452.402. 1. The court may grant reasonable visitation rights to the grandparents of the child and issue any necessary orders to enforce the decree. The court may grant grandparent visitation when:
(1) The parents of the child have filed for a dissolution of their marriage. A grandparent shall have the right to intervene in any dissolution action solely on the issue of visitation rights. Grandparents shall also have the right to file a motion to modify the original decree of dissolution to seek visitation rights when visitation has been denied to them; or
(2) One parent of the child is deceased and the surviving parent denies reasonable visitation to a parent of the deceased parent of the child; or
(3) The child has resided in the grandparent's home for at least six months within the twenty-four month period immediately preceding the filing of the petition; and
(4) A grandparent is unreasonably denied visitation with the child for a period exceeding ninety days. However, if the natural parents are legally married to each other and are living together with the child, a grandparent may not file for visitation pursuant to this subdivision.
2. The court shall determine if the visitation by the grandparent would be in the child's best interest or if it would endanger the child's physical health or impair the child's emotional development. Visitation may only be ordered when the court finds such visitation to be in the best interests of the child. However, when the parents of the child are legally married to each other and are living together with the child, it shall be a rebuttable presumption that such parents know what is in the best interest of the child. The court may order reasonable conditions or restrictions on grandparent visitation.

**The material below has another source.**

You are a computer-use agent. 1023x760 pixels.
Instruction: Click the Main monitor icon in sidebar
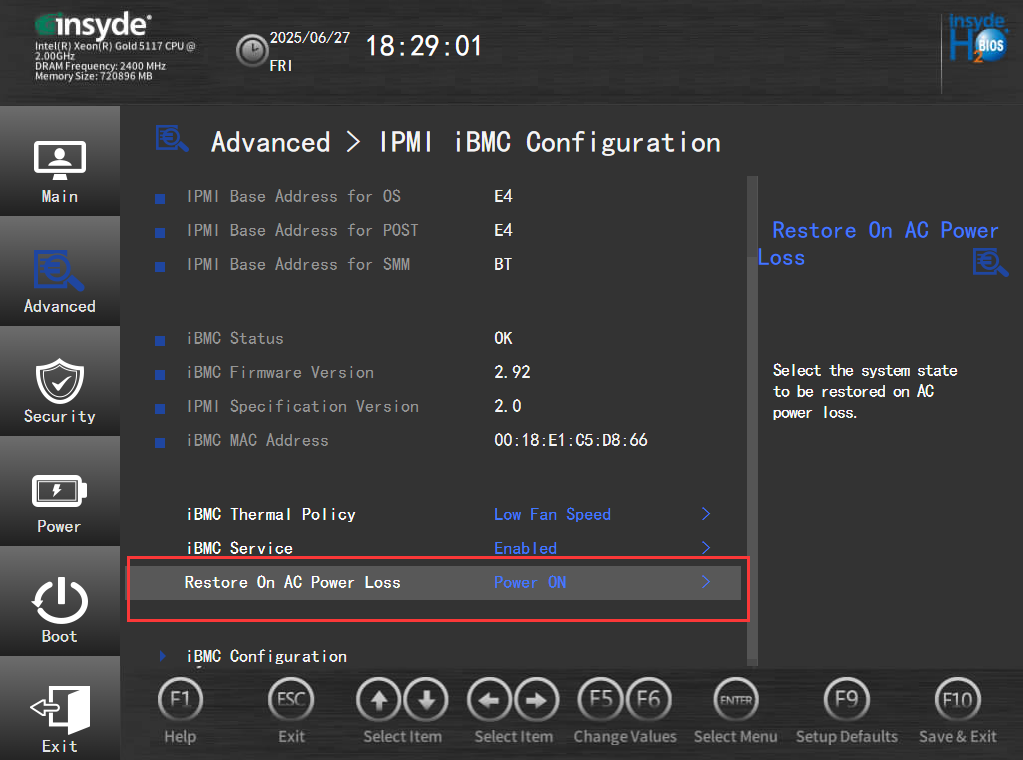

3. If the court finds it to be in the best interests of the child, the court may appoint a guardian ad litem for the child. The guardian ad litem shall be an attorney licensed to practice law in Missouri. The guardian ad litem may, for the purpose of determining the question of grandparent visitation rights, participate in the proceedings as if such guardian ad litem were a party. The court shall enter judgment allowing a reasonable fee to the guardian ad litem.
4. A home study, as described by section 452.390, may be ordered by the court to assist in determining the best interests of the child.

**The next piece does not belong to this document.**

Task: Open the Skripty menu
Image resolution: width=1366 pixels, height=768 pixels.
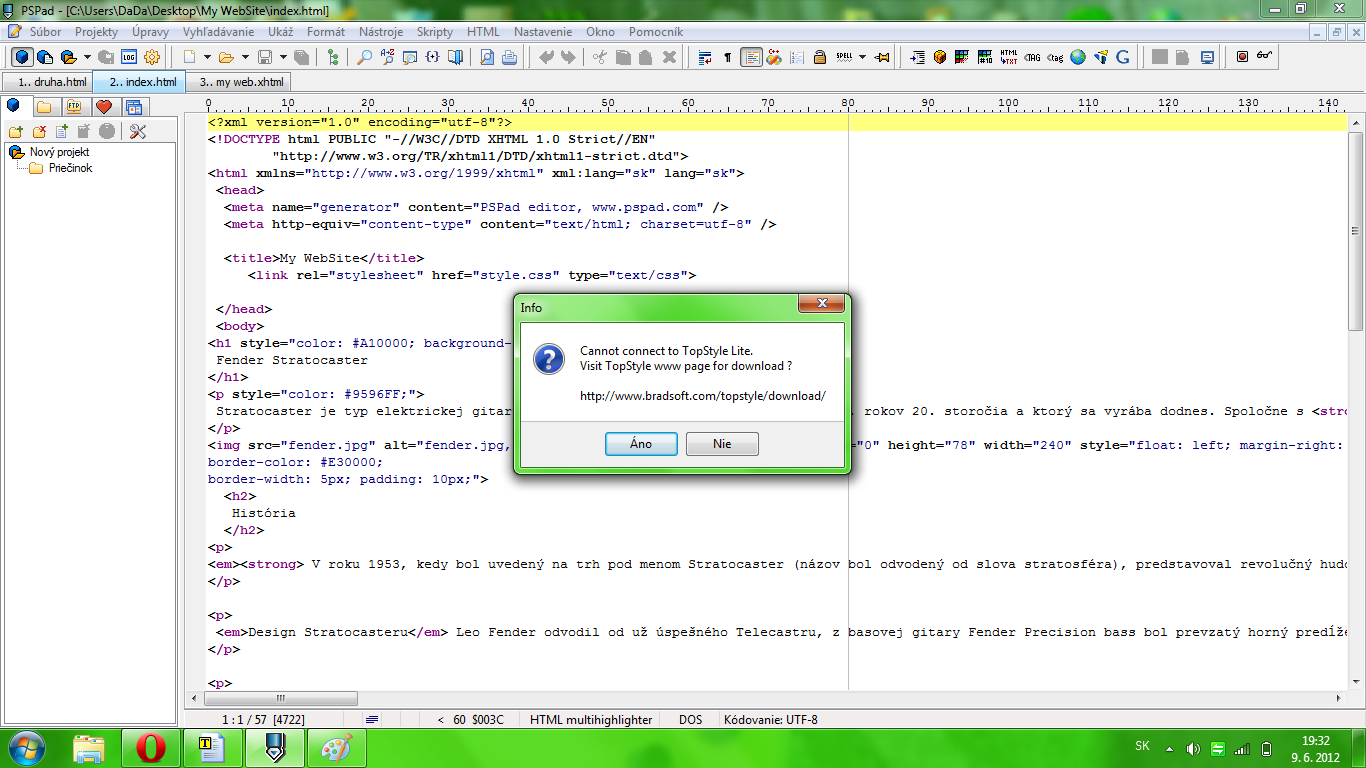Action: [x=434, y=32]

5. The court may, in its discretion, consult with the child regarding the child's wishes in determining the best interest of the child.

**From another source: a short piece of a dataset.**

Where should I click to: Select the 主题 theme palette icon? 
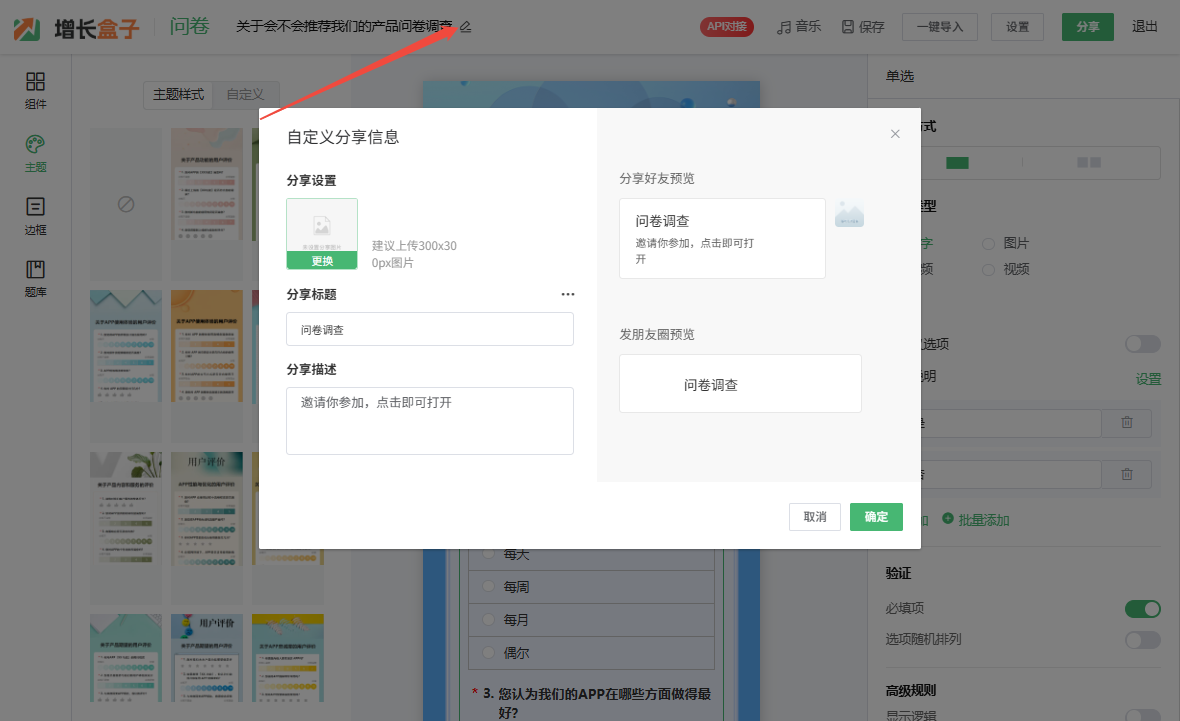35,145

6. The right of a grandparent to maintain visitation rights pursuant to this section may terminate upon the adoption of the child.
7. The court may award reasonable attorneys fees and expenses to the prevailing party.
(L. 1977 S.B. 430 § 2, A.L. 1984 H.B. 1513, A.L. 1988 H.B. 1272, et al., A.L. 1996 S.B. 869, A.L. 1998 S.B. 674, A.L. 2002 S.B. 923, et al., A.L. 2004 H.B. 1453)
(2000) Award of grandparent visitation to child's maternal step-grandparents not authorized pursuant to statute governing grandparent visitation rights. Hampton v. Hampton, 17 S.W.3d 599 (Mo.App.W.D.).
(2002) Section, as enacted prior to 2002 amendment in SB 923, et al., is constitutional under the standard enunciated in Troxel v. Granville, 520 U.S. 57 (2000). Blakely v. Blakely, 83 S.W.3d 537 (Mo.banc).
(2003) Section requires that ninety-day period occurs prior to entry of visitation order and not prior to filing of petition. Barker v. Barker, 98 S.W.3d 532 (Mo.banc).
(2004) Where prior dissolution judgment includes custody and visitation provisions allocating parental time and responsibilities, grandparent is limited to seeking visitation with grandchild through motion to modify dissolution decree rather than independent petition. Tompkins v. Ford, 135 S.W.3d 508 (Mo.App.W.D.).